>> BEGIN

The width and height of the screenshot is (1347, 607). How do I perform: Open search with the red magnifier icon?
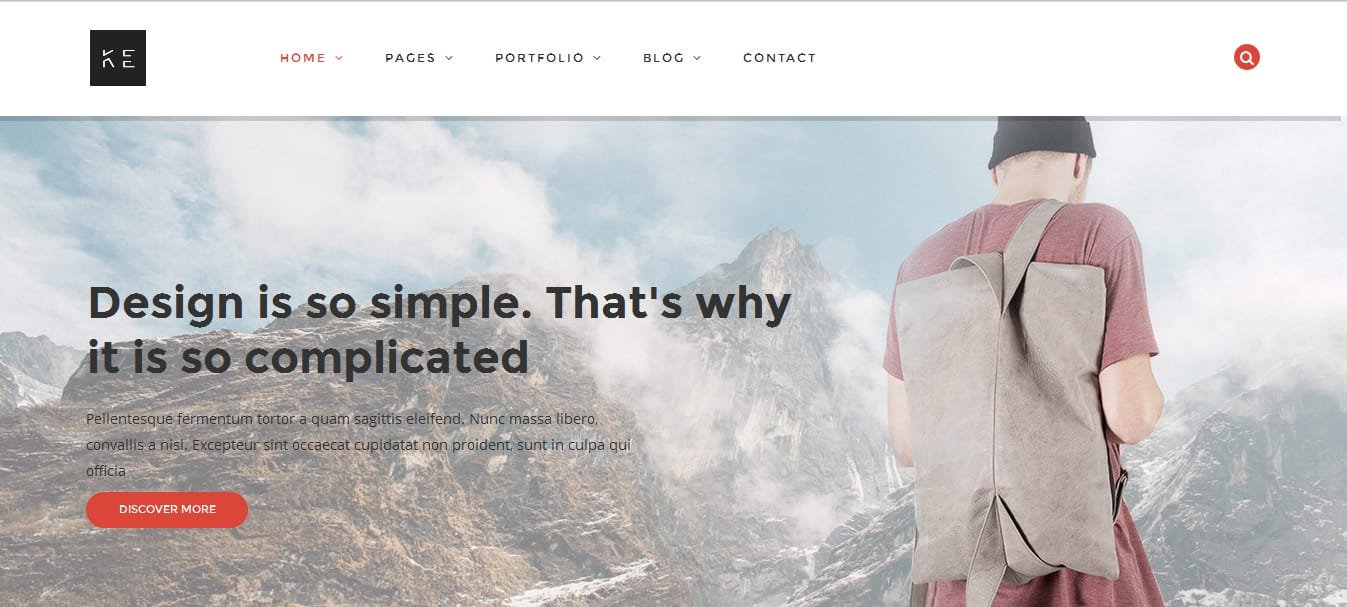pos(1246,57)
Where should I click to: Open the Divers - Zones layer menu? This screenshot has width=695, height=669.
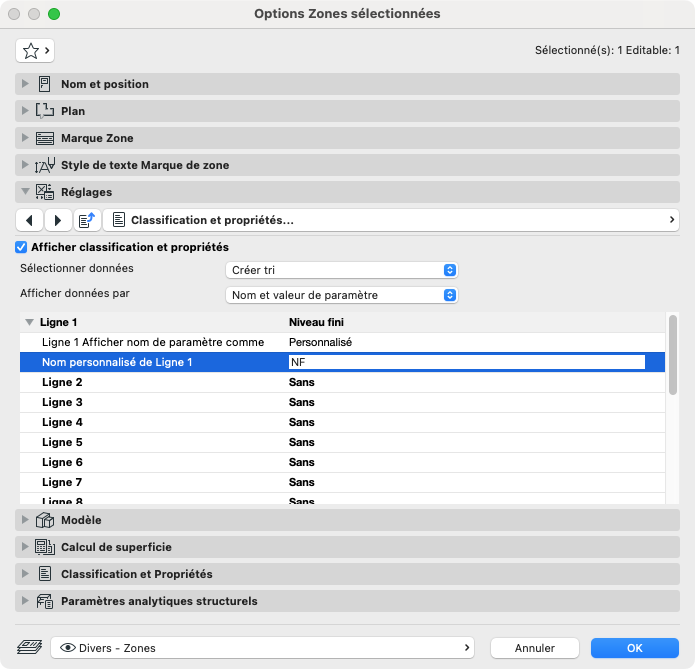(262, 648)
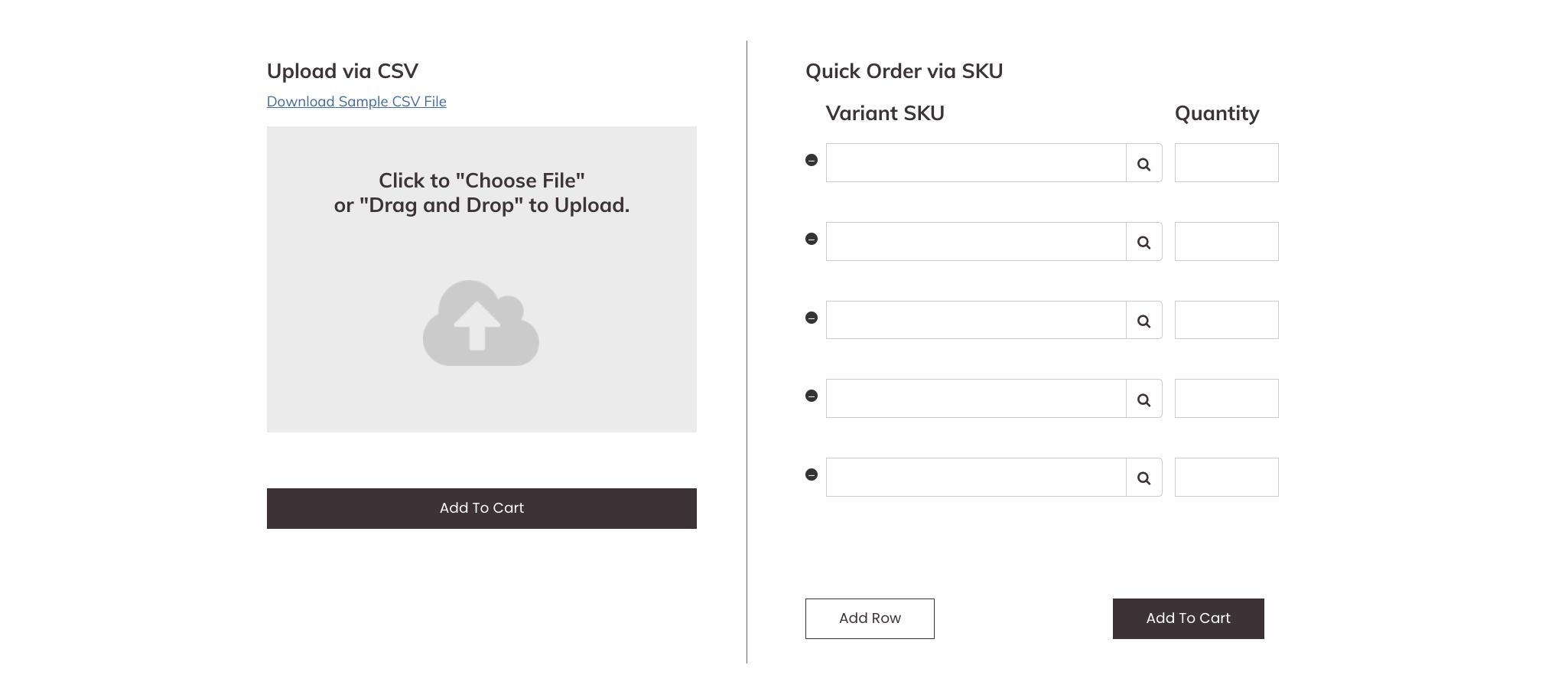Open the Download Sample CSV File link
The height and width of the screenshot is (698, 1568).
[x=356, y=102]
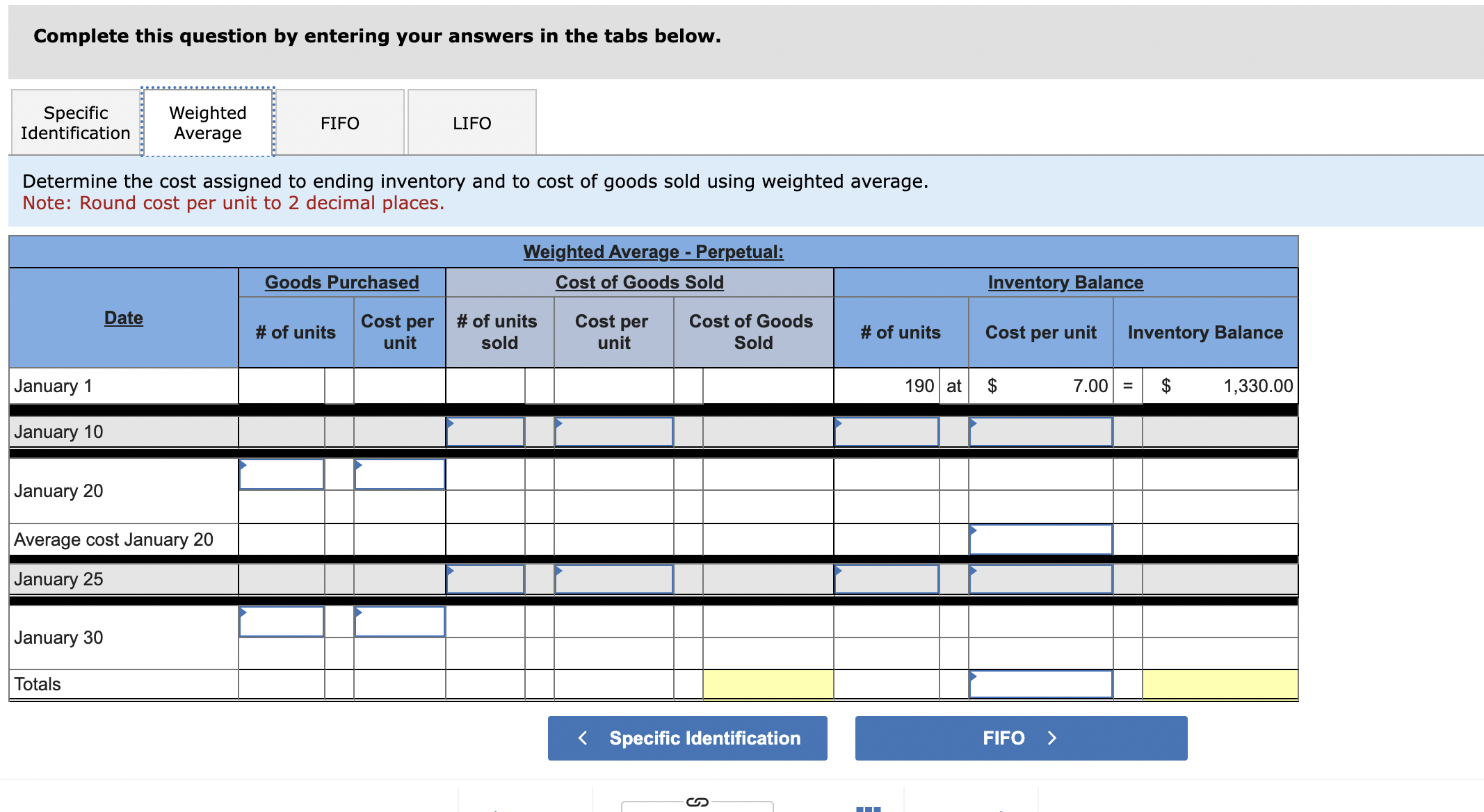Click the 'Specific Identification' back button
The height and width of the screenshot is (812, 1484).
pyautogui.click(x=687, y=738)
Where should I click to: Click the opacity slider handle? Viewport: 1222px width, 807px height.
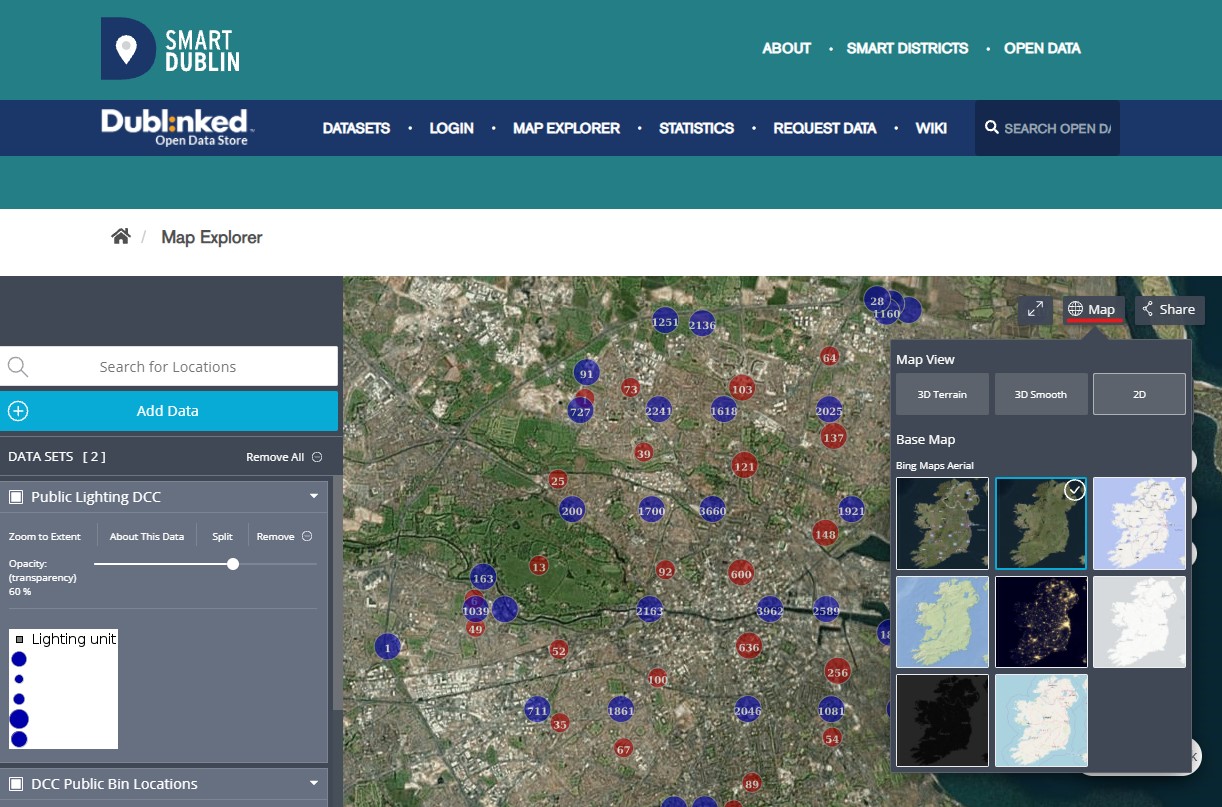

>> END

Reproduce all of the lines above word for word, leaving out the pictures.

[ANSWER BELOW]
The width and height of the screenshot is (1347, 607). How do I perform: Open search with the red magnifier icon?
pos(1246,57)
Where should I click to: Open the Divers - Zones layer menu? This screenshot has width=695, height=669.
(262, 648)
Open the Download Sample CSV File link
The height and width of the screenshot is (698, 1568).
[x=356, y=102]
Click the 'Specific Identification' back button
The height and width of the screenshot is (812, 1484).
pyautogui.click(x=687, y=738)
Where should I click to: Click the opacity slider handle? Viewport: 1222px width, 807px height.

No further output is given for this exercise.